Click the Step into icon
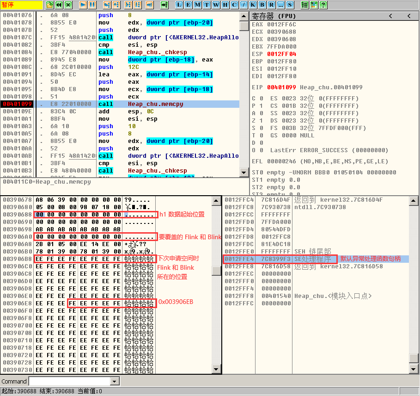Image resolution: width=420 pixels, height=396 pixels. [x=107, y=5]
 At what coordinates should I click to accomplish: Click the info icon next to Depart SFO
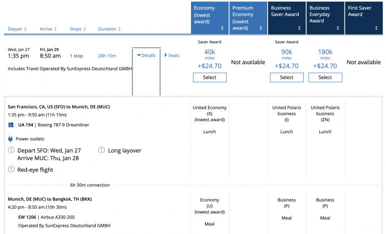pyautogui.click(x=11, y=150)
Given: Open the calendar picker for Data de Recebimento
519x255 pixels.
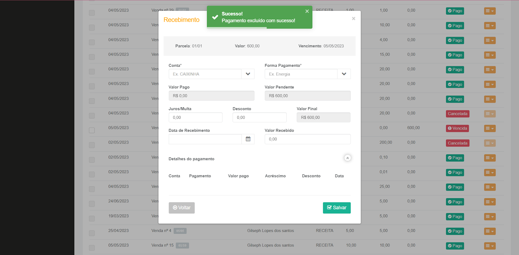Looking at the screenshot, I should [x=248, y=139].
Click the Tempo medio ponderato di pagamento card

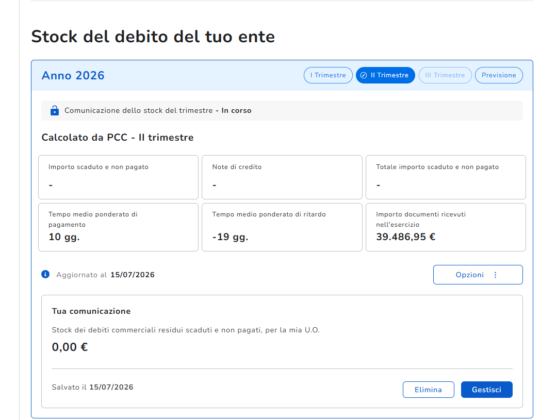coord(118,227)
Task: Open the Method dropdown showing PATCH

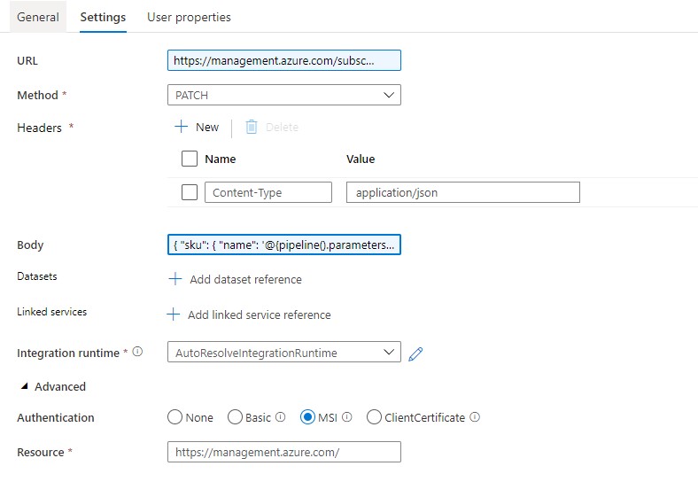Action: coord(283,95)
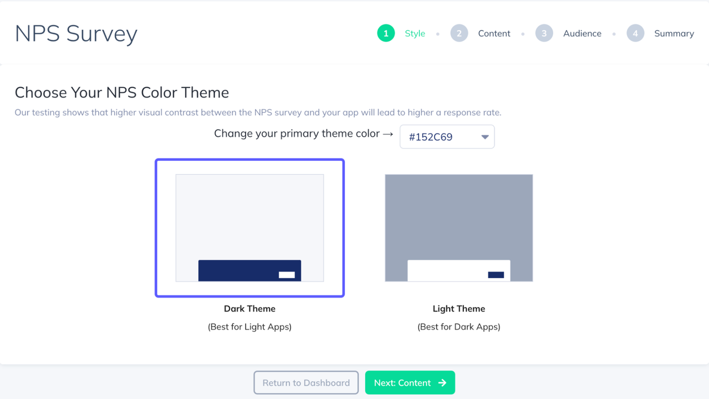Screen dimensions: 709x399
Task: Click the step 4 circle icon
Action: 635,33
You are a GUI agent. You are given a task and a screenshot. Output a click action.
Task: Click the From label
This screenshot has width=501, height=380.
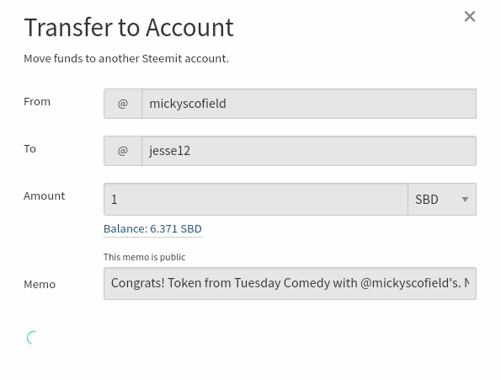tap(37, 102)

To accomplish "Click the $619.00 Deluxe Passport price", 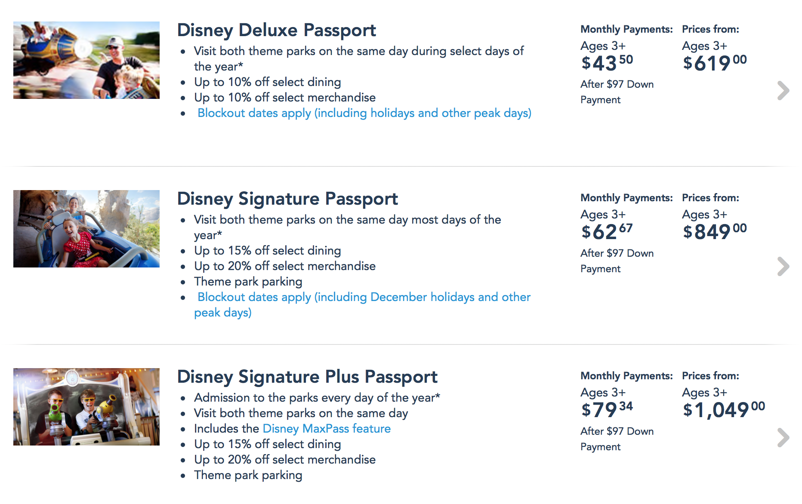I will click(715, 63).
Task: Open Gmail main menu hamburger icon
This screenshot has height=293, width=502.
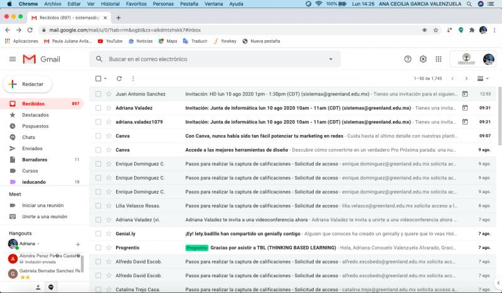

Task details:
Copy nothing outside the span: please output the lines from the one with "Task: Open Gmail main menu hamburger icon" through the end of the entries above, and skip the pictures.

Your solution:
Task: Open Gmail main menu hamburger icon
This screenshot has height=293, width=502.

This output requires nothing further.